Duncans in Lyon Co. KS


Duncan research files of
Mary Ann (Duncan) Dobson
the Genealogy Bug

Last revised October 10, 2004

Formed 1857 from Madison; named Breckenridge in 1860


1870 Lyon Co. KS Census
Emporia, Ward 3
Pg.223, #87-83, DUNCAN, John W. 36 OH plasterer $500-$750
                  Julia A. 30 OH keeping house
                  Luella J. (f) 9, Amanda 6 OH
                  Lavina E. 4, Alvie? (Alice?) (f) 1 OH

1880 Lyon Co. KS Census from Soundex (looking for Isaac Wilbur Duncan b.1872-73 OH)
City of Emporia, Constitution Street, House #152
Vol.11, ED 102, Sheet 24, Line 19
DUNKIN, Peter 36 TN (BLACK male)
            Lizzie 26 KY wife
            Sarah 9 TN dau.
            Robert 4 IN son
            Walter J. 3/12 KS son

HISTORIES before 1923

1899 "Portrait and biographical record of Leavenworth, Douglas and Franklin Counties, Kansas : containing portraits, biographies and genealogies of well known citizens of the past and present; together with portraits and biographies of all the presidents of the United States" pub. by Chapman Bros. (FHL film 1,000,036 item 1)
      Pgs.586-587: JOHN G. McCLANAHAN, one of the earliest of the Douglas County pioneers, was born in Lexington, Ky., June 18, 1826, a son of William S. and Elizabeth T. (Triplett) McClanahan, of whose eight children, one son and three daughters, Amelia, Mary and Elizabeth, survive. His father, who was born in Kentucky about 1800, went to West Virginia in early manhood and engaged in farming in conjunction with his work as a teacher in the public schools. After some years he went to Lexington, Ky., in order that his wife, who was not strong, might have the benefit of medical attendance. After her recovery he returned to West Virginia, where he remained until 1833. He then removed to Boone County, Mo., and engaged in farming and teaching. In 1848 he established his home in Linn County, the same state, where he resided until his death. He gave up teaching about 1850 and was elected county surveyor, which office he filled for six years. Soon after resigning from that position he was elected clerk of the county court, and served in that capacity for fourteen years.

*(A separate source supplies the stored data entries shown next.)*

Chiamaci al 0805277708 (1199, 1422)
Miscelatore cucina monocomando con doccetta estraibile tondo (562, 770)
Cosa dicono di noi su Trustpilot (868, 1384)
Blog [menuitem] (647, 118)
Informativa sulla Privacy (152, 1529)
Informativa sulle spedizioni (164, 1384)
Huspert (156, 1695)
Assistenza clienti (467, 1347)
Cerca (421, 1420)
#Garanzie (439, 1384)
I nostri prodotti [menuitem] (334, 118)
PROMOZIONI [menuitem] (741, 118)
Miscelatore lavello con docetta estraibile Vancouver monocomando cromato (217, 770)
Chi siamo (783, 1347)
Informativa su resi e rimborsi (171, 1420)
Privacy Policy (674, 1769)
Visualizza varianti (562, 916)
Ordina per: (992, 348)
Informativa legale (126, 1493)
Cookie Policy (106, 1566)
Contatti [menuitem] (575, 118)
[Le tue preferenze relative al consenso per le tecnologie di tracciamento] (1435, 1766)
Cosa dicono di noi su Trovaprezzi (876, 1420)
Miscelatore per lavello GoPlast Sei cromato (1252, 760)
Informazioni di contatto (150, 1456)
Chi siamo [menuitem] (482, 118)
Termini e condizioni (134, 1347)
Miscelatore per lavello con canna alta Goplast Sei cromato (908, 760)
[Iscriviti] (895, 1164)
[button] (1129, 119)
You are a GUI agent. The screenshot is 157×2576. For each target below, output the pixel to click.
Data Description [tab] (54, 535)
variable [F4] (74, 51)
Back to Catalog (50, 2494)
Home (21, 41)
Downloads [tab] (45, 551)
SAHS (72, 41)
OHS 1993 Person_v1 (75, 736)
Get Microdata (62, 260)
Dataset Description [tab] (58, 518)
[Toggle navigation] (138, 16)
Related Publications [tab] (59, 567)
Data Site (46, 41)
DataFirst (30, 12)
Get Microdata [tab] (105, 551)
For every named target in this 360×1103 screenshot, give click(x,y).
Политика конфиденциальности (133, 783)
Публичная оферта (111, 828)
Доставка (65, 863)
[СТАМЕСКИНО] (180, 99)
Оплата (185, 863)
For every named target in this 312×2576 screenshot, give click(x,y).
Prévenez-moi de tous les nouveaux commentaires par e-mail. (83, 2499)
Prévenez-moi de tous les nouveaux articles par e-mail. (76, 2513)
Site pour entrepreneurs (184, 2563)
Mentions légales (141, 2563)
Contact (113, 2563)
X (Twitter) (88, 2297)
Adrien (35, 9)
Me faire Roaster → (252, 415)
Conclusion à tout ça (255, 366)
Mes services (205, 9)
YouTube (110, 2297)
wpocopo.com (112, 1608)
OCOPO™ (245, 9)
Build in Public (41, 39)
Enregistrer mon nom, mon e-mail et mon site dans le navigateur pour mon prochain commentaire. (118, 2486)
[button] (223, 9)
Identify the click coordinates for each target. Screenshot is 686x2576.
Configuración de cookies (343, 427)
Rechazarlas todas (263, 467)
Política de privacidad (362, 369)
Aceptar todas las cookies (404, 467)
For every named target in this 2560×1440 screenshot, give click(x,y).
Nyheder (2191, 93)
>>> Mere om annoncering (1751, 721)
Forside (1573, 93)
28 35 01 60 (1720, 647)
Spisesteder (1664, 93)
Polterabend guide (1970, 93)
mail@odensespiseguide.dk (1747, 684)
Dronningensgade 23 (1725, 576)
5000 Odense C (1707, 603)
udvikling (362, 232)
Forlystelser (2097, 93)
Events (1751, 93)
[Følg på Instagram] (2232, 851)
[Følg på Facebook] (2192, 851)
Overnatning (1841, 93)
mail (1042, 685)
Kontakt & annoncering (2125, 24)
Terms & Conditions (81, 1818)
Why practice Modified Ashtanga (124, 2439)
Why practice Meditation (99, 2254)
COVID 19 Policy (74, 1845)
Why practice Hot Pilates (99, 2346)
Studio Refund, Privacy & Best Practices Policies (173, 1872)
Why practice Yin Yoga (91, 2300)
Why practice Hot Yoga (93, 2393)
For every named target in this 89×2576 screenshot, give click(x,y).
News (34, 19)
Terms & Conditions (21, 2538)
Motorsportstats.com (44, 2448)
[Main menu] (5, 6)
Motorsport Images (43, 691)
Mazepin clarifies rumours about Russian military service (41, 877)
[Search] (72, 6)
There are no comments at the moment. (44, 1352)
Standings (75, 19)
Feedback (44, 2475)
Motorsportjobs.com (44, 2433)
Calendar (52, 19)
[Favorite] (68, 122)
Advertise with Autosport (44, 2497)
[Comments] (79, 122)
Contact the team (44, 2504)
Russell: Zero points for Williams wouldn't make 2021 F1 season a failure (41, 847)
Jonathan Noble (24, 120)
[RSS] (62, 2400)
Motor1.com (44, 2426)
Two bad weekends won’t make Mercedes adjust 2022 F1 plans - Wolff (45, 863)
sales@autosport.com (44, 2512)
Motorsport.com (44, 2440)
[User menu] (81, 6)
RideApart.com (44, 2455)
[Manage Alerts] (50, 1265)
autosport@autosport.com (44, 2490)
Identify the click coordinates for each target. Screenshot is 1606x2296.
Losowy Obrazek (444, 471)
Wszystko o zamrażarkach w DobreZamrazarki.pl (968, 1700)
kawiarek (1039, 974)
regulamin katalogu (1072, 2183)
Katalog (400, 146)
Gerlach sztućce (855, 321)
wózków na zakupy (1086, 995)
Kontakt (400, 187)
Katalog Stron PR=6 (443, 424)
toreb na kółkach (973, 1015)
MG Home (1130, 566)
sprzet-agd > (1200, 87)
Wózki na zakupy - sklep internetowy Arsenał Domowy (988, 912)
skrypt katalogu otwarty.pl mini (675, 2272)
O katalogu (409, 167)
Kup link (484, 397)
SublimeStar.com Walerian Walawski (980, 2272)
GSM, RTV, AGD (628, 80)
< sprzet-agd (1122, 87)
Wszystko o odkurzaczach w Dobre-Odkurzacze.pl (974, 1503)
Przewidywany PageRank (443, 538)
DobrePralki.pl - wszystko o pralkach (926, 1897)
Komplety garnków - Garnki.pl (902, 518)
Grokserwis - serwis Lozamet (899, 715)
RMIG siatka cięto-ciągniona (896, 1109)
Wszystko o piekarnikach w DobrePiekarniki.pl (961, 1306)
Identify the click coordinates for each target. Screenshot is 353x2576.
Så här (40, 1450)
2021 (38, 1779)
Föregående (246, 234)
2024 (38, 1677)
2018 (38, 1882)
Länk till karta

He was a prominent member of the Mission Baptist Church. In politics he was first an ardent supporter of the Whig party and later a stanch Republican. In character he was upright, a man respected wherever known.
            Under his father's private tutorship our subject acquired an excellent education. From eighteen to twenty-one years of age he worked in a sawmill. Afterward he learned the carpenter's trade. In 1850 he married Miss Mary A. Zinn, a native of Illinois, and daughter of George W. Zinn, who for some years had been a prominent farmer near Danville, that state, but in 1839 (sic) removed to Linn County, Mo. After Mr. McClanahan's marriage he settled upon a farm which he purchased in Linn County, and there he followed farming and carpentering. In the fall of 1854 he came to Kansas in company with his father-in-law, arriving in Douglas County September 1(?). He took up land four miles west of Lecompton, where he still resides. He was the first settler in this part of Douglas County. Upon his property he first built a hut, and in the latter part of September returned to Missouri for his family. November of the same year found them domiciled in their new home, and they have since continued to reside upon the same farm.
            During the border warfare days Mr. McClanahan experienced all the excitement caused by the slavery agitation. In 1856 he was a member of the grand jury and at that time carried his life in his hand. During the Civil war he was a corporal in the militia and was called out to cut off General Price in his Kansas raid. He is a friend of education and has served on the school board for twenty-six years. In politics he is a Republican, and in religion a member of the Mission Baptist Church. He is one of the oldest living pioneers of Douglas County, and has witnessed the gradual development of this county from early days. Not only did he pass through all the dangers and trials of antebellum days, but he also has witnessed the subsequent growth of this section of the state, and has gained for himself a place among the most highly esteemed citizens of the county. In this esteem his wife also shares. Both recall the days when Douglas County was sparsely populated and of little importance in the commercial life of the state, and they have witnessed its prosperity with pride and have contributed not a little to its advancement. They became the parents of ten children, seven of whom survive, viz.: Martha A., wife of William A. Duncan, of Lyon County, Kans.; William S., who is engaged in farming in Douglas County and also operates a threshing machine; Sarah E., widow of Hiram Gibbons, of this county; John H. and Franklin A., who are farmers of this county; Mary Emma, wife of Thomas Hoog, of Shawnee County; and Nancy E., who married John Austin, proprietor of a cheese factory in Douglas County.